Create and interpret boxplots as a means of summarizing non-symmetric data.
Calculate and explain the purpose of measures of centers (mean, median), variability (standard deviation, interquartile range).
Explain the impact of outliers on summary statistics such as mean, median and standard deviation.
Find the median, quartiles, IQR and outliers (if they exist) of the sample height of 15 trees.
70, 65, 63, 72, 81, 83, 66, 75, 80, 75, 79, 76, 76, 69, 75
Solution:
Sort the data set from small to large.
63, 65, 66, 69, 70, 72, 75, 75, 75, 76, 76, 79, 80, 81, 83
Find the median \(Q_2\): The sample size is 15. The \(Q_2\) is the 8-th value 75 in the sorted data.
Find \(Q_1\) and \(Q_3\): \(Q_1\) is the median of the lower half of values, that is, 4-th value 69. \(Q_3\) is the median of the upper half values, that is, the 4-th to the last value 79.
Find the IQR: \(\text{IQR}=Q_3-Q_1=79-69=10\).
Since \(Q_1-1.5\text{IQR}=69-1.5\cdot 10=54\) and \(Q_3+1.5\text{IQR}=79+1.5 \cdot 10=94\), there is no outlier in this sample.

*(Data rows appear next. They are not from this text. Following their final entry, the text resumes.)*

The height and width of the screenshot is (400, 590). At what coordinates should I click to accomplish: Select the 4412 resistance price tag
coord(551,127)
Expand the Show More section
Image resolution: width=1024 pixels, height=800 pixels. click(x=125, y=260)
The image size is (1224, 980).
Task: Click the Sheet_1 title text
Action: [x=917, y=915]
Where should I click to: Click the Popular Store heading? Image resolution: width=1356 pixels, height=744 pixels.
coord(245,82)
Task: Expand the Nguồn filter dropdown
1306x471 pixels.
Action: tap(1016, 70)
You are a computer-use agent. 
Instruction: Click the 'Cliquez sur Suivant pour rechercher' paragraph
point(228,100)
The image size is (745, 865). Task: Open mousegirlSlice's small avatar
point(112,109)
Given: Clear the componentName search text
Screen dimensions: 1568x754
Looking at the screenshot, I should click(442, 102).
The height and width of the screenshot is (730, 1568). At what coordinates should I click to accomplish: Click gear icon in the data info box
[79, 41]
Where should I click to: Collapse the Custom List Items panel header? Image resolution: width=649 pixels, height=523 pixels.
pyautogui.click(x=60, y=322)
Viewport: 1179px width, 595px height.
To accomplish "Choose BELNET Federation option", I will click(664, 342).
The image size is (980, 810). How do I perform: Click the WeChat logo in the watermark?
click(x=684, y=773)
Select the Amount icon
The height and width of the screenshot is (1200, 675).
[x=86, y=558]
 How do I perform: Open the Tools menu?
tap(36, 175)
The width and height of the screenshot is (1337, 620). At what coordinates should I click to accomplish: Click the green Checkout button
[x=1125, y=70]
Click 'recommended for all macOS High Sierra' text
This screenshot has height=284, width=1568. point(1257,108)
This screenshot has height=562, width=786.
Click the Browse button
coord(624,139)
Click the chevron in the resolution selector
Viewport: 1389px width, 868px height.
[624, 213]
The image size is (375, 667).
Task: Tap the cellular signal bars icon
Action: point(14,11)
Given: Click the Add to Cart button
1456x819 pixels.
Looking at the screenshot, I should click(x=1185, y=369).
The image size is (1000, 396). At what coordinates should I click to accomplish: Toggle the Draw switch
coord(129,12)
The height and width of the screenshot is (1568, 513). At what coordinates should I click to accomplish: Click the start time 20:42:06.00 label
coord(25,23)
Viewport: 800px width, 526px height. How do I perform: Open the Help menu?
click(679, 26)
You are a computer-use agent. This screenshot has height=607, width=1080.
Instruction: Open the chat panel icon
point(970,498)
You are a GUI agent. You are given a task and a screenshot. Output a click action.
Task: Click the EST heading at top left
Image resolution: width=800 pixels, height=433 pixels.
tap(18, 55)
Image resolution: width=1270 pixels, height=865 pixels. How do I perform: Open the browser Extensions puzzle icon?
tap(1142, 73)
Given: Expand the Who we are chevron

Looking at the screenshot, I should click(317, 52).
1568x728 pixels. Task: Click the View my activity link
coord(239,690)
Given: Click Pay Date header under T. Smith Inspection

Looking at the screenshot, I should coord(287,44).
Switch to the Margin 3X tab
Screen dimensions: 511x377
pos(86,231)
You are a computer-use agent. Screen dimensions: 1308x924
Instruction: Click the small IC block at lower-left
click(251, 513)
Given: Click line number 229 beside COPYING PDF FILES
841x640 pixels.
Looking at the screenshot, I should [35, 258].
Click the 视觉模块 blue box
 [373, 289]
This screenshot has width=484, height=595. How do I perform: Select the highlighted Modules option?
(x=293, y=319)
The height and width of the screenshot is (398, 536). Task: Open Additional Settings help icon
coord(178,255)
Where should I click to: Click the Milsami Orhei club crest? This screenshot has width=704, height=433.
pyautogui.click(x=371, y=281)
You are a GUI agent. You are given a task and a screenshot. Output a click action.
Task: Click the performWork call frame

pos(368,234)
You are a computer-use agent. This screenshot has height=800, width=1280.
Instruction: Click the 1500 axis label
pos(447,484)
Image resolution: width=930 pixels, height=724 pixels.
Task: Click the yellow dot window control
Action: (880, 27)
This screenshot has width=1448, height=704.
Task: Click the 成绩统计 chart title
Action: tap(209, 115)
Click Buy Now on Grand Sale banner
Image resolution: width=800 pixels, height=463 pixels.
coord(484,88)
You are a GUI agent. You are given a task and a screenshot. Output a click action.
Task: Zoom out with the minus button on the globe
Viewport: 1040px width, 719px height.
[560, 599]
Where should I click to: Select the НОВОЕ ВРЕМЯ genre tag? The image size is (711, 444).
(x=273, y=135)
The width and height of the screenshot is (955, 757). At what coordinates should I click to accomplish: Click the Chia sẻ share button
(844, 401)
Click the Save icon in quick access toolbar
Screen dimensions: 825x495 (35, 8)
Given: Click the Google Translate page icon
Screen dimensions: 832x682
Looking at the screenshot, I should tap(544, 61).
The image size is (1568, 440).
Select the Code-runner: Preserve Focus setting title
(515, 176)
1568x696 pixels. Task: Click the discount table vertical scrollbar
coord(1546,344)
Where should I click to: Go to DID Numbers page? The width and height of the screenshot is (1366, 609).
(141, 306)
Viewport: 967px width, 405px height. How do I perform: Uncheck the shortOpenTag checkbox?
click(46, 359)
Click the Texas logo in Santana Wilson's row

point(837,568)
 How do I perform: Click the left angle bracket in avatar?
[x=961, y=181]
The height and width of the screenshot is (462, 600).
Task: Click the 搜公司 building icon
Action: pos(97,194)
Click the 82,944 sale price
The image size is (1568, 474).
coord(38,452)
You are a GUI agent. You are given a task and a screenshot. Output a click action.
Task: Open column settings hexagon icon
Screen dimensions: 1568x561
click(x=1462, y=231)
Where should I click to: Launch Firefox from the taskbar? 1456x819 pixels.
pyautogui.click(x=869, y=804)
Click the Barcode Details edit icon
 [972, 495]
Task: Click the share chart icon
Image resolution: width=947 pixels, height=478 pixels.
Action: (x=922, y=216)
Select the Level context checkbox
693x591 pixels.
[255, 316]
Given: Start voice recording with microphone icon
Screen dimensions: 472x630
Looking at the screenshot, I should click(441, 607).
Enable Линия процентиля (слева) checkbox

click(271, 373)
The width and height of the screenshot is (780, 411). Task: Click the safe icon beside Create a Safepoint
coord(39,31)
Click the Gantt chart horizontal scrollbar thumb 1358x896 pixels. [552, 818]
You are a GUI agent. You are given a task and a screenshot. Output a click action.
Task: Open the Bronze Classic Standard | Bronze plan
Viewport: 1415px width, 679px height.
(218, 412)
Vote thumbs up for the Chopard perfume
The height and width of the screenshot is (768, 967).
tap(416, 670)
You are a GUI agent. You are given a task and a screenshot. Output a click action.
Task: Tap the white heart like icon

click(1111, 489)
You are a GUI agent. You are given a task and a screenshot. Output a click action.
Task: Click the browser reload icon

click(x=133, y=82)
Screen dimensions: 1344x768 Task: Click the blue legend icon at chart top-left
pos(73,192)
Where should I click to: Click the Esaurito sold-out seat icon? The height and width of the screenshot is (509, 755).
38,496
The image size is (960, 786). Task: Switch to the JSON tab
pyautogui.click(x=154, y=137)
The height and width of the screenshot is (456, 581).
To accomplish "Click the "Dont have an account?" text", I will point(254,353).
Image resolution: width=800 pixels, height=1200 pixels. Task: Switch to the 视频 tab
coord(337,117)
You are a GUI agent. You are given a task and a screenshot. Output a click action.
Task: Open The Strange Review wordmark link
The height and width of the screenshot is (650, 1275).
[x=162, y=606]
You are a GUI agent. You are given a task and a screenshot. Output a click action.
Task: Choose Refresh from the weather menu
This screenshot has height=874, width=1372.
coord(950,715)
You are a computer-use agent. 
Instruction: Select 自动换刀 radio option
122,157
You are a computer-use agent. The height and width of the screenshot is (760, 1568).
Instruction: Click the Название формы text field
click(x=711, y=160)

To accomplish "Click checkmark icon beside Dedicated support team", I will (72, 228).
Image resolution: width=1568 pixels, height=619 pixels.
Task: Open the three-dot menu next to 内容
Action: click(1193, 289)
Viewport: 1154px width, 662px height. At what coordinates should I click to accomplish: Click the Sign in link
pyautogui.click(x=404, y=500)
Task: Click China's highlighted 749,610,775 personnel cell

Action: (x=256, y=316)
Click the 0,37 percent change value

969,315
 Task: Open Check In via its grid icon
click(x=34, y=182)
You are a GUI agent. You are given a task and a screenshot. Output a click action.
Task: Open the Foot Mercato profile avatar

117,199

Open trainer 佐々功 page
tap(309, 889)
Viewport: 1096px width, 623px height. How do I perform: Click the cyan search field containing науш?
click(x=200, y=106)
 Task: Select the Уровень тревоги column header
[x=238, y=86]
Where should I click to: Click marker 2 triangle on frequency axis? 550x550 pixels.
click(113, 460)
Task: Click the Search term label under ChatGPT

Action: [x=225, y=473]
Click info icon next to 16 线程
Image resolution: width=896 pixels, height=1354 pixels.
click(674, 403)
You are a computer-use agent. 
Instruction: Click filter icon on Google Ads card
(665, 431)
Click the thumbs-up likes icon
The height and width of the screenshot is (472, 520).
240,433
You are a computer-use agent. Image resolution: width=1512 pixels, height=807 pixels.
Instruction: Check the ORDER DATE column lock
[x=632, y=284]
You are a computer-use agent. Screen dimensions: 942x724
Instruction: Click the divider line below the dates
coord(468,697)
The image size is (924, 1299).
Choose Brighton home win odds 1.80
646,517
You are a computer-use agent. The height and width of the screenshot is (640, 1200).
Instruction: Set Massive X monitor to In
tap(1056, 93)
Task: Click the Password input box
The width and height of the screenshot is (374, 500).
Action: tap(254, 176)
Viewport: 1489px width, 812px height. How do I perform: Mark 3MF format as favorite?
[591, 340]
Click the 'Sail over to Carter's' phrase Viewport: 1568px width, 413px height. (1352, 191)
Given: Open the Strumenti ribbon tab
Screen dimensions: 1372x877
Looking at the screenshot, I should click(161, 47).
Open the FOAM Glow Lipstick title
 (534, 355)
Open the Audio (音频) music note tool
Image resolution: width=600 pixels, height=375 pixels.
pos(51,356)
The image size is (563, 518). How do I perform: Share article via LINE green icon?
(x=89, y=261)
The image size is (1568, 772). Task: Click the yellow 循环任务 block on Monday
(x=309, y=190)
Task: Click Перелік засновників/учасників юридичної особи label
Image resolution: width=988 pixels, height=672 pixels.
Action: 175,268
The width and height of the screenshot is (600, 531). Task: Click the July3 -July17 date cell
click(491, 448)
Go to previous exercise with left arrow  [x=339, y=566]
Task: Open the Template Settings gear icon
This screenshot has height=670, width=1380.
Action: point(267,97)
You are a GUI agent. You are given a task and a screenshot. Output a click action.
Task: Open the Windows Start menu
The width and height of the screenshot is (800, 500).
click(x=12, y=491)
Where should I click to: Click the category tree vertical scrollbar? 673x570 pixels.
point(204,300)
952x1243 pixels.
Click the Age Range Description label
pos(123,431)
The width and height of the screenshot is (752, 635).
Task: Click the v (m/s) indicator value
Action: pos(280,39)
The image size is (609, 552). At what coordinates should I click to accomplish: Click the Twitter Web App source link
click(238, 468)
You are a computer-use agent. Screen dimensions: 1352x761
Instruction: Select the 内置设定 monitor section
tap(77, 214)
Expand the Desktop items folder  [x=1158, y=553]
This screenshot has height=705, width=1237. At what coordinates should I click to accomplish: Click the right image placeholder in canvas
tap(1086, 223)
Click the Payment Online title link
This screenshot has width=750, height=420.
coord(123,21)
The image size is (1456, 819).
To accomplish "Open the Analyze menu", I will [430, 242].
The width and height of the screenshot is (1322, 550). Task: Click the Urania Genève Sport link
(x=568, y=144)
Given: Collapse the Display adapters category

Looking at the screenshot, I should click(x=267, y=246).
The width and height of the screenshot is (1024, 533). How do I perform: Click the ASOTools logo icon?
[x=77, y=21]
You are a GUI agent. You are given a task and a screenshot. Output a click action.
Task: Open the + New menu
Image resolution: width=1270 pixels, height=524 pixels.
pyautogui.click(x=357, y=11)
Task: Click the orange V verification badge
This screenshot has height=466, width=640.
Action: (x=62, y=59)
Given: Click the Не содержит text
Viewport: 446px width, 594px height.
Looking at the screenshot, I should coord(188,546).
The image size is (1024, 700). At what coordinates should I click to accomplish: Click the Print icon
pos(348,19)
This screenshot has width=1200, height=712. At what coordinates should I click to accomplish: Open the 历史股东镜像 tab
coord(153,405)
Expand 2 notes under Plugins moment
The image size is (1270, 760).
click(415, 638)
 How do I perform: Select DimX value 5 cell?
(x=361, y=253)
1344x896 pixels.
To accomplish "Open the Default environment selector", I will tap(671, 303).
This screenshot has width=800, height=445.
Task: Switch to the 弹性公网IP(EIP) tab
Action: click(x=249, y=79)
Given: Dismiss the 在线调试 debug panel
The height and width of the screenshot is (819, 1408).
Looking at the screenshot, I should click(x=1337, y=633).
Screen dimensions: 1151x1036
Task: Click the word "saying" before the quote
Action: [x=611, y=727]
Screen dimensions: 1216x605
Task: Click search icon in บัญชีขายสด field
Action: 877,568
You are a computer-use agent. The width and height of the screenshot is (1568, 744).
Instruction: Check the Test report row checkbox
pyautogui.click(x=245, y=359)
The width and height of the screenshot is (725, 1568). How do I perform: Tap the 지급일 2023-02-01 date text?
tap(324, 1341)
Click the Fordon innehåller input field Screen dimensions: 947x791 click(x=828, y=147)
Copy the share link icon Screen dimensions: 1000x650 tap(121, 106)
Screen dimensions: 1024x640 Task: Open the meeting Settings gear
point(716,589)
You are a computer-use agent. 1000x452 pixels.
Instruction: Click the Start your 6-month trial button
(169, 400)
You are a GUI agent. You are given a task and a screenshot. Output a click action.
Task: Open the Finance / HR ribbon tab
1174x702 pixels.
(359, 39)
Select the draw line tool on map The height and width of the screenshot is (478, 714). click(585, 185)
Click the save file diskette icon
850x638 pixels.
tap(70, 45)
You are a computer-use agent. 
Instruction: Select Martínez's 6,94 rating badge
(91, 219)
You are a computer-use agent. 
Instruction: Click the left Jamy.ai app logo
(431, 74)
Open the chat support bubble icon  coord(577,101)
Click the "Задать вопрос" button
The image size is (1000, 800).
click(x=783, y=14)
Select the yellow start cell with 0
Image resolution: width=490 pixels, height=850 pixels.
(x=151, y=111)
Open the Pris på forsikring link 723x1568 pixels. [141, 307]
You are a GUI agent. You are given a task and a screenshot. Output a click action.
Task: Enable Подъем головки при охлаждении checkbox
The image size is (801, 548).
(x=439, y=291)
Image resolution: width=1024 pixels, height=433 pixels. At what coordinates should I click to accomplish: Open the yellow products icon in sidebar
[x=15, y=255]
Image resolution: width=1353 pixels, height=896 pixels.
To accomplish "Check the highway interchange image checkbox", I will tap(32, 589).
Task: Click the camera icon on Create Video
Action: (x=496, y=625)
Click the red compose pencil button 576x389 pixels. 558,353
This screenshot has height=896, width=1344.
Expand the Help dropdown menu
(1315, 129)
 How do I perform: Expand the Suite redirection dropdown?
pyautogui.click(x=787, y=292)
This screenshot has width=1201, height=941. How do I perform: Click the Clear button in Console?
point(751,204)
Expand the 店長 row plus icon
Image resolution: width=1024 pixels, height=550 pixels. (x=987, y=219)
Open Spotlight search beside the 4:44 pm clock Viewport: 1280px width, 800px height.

A box plot shows a “five-number summary” of the data set. It contains a box, two whiskers and dots (for outliers).
To create the boxplot for a distribution,
Create the boxplot for the ages of 32 best actor oscar winners (1970–2001).
31, 32, 32, 33, 35, 36, 37, 37, 38, 38, 39, 40, 40, 40, 42, 42, 43, 43, 45, 45, 46, 47, 48, 48, 51, 55, 55, 56, 60, 60, 61, 76
Solution: You may use Excel to find the five-number summary.
The quartiles are \(Q_2=42.5\), \(Q_1=37.5\), \(Q_3=49.5\).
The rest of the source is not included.